> **What to produce**
Check every line below for the string "agent". Copy the ones that have it.

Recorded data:
+++++

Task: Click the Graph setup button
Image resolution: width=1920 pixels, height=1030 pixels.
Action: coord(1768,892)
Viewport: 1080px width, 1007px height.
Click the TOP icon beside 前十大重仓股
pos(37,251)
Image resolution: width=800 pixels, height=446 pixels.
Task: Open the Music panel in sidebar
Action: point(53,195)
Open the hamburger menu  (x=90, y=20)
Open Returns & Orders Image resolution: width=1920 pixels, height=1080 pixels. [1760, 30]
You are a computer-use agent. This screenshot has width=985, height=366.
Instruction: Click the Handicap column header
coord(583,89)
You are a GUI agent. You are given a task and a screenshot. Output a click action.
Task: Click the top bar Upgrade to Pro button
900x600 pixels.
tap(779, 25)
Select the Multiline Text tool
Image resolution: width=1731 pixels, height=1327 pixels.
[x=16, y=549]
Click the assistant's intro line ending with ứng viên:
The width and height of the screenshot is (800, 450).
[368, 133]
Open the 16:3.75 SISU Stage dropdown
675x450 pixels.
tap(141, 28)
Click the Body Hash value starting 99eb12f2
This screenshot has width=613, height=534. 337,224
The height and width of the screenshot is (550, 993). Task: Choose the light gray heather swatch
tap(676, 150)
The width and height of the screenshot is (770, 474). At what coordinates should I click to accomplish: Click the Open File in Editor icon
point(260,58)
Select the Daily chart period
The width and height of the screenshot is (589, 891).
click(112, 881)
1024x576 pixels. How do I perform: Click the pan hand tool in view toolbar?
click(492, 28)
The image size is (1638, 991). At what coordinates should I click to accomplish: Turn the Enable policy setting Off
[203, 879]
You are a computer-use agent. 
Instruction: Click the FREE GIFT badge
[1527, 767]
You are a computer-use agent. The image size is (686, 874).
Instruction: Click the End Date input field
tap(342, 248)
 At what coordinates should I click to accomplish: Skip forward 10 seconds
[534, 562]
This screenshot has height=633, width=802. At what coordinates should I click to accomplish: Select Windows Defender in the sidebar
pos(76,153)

+++++

> **Written response**
You are a computer-use agent. This screenshot has width=985, height=366.
You are a GUI agent. You are given a task and a screenshot. Output a click action.
You are a computer-use agent. 
You are a computer-use agent. The image size is (686, 874).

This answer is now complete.